1.) If I understood your video correctly (without visiting your site), your
software has the capacity to easily create a form for participants to fill
out. Getting feedback on a specific question is good.

2.) You mentioned something about participants reaching their own conclusions
(opinions). This is good, but was still somewhat unclear. Are there
totals/metrics/votes? Who can see those totals/metrics/votes?

3.) The pros/cons is good, but could use more coverage.

4.) I'd bet it's in your stuff, but there is no mention of positions such as
the person responsible as the "decision maker" or who is responsible for
implementing said decision.

Stuff To Improve:

1.) Reduce the volume on the "click" noise. It was a bit distracting at first,
but it's a good idea to have a "click" noise.

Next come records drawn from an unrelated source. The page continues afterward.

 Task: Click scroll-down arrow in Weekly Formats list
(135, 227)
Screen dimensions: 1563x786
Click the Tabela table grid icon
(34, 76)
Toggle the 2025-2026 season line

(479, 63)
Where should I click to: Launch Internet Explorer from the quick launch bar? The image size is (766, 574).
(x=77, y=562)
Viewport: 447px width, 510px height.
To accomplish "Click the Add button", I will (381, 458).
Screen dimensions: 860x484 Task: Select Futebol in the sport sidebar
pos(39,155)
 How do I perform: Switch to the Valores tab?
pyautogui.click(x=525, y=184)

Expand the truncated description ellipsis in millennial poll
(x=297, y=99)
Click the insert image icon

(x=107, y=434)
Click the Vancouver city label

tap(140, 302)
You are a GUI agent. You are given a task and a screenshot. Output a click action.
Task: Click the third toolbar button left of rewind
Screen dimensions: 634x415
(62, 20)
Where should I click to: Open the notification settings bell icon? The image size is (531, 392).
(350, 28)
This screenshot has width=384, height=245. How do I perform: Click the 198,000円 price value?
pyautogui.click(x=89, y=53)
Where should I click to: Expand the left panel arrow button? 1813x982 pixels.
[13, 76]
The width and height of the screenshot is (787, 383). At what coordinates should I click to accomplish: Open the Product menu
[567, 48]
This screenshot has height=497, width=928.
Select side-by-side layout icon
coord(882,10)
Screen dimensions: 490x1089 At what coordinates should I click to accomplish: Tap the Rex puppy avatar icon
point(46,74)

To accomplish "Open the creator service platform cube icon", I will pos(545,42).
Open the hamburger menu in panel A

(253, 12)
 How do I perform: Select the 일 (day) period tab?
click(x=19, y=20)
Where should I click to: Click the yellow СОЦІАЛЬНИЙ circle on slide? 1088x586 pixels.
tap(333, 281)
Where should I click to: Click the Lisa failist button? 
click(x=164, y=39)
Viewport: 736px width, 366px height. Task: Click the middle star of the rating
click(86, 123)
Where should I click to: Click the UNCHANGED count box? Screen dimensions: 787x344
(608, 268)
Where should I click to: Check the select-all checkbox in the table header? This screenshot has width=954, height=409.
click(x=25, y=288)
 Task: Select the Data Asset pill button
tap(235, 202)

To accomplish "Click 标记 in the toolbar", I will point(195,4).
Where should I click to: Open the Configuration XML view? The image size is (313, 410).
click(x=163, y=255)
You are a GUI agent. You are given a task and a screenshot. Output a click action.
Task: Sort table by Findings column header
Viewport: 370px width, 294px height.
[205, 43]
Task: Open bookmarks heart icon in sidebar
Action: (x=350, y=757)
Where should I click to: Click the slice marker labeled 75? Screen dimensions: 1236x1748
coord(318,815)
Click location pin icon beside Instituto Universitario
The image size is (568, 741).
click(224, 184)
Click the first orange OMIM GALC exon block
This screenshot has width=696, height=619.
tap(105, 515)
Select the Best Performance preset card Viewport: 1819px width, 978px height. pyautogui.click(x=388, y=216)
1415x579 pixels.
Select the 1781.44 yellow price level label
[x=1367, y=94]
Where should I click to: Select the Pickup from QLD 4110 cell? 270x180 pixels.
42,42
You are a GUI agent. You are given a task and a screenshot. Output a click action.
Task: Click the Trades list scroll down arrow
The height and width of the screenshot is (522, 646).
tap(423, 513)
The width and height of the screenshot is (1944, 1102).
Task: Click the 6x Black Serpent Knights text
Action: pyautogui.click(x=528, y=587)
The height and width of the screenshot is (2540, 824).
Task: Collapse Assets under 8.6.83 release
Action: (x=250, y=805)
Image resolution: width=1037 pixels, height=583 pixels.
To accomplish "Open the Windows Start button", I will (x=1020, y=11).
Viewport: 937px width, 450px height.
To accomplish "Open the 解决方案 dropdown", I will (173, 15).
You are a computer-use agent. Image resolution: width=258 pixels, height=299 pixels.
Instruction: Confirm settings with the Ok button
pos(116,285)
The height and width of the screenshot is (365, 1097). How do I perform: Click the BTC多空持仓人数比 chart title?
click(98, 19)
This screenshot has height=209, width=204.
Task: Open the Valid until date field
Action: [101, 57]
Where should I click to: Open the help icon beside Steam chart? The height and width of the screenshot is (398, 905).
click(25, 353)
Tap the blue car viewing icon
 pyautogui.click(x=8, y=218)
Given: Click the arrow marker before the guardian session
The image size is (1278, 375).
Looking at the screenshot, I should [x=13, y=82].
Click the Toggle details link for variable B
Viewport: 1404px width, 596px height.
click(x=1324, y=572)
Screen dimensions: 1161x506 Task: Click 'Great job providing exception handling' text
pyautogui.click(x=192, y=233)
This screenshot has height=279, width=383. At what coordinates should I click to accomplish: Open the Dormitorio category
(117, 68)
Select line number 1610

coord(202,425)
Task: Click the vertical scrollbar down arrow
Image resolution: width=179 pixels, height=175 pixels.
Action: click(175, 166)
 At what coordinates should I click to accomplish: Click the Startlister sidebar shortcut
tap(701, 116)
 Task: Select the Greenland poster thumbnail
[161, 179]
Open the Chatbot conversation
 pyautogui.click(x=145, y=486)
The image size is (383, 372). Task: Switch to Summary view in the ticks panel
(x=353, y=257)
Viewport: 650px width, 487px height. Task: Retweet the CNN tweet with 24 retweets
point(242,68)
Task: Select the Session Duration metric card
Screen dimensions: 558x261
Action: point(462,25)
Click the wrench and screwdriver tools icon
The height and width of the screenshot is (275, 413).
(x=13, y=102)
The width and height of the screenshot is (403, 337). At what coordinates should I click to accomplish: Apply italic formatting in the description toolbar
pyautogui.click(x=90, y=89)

2.) There was no mention of security.

3.) There was no mention of time. Most decisions need to be made under some
deadline.

4.) Is there a way to list "allowed options" in the sense of possible
conclusions. Let's say you're looking at the purchase of a product to fill a
specific need (problem statement), but you are only willing to accept a choice
limited to a short list of available products? (or similarly, some of the
possible choices are not allowed due to cost, license, ...).

------
peteforde
It makes sense in as much as I understand what you are showing us. However,
it's not clear to me that the solution you've come up with (for a very broad,
abstract "problem") makes sense.

If you're looking for feedback on the video, I can understand what you're
saying and follow the logical flow. I would still attempt to find a motion
graphics person that does product videos and engage them to do a video which
gets me excited. As it stands, it's pretty dry and I can't understand in what
situation I'd use it.

One suggestion is that you clear out all of the junk data that you have in the
app, as it's both monotonous and distracting. It makes the production feel
half-baked.

Don't be discouraged, getting feedback early is the best way to prevent time
wasted on things people don't need.